INPUT DATA below:

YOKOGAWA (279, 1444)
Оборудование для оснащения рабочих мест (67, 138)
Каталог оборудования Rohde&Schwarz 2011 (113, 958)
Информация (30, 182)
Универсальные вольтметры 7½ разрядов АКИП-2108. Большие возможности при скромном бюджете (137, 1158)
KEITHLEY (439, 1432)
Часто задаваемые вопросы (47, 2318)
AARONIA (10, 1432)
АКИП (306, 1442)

End of INPUT DATA.

* ABOUT THIS EXERCISE
Without altering a single character, write out every record above.

* RESULT OF THE TASK
YOKOGAWA (279, 1444)
Оборудование для оснащения рабочих мест (67, 138)
Каталог оборудования Rohde&Schwarz 2011 (113, 958)
Информация (30, 182)
Универсальные вольтметры 7½ разрядов АКИП-2108. Большие возможности при скромном бюджете (137, 1158)
KEITHLEY (439, 1432)
Часто задаваемые вопросы (47, 2318)
AARONIA (10, 1432)
АКИП (306, 1442)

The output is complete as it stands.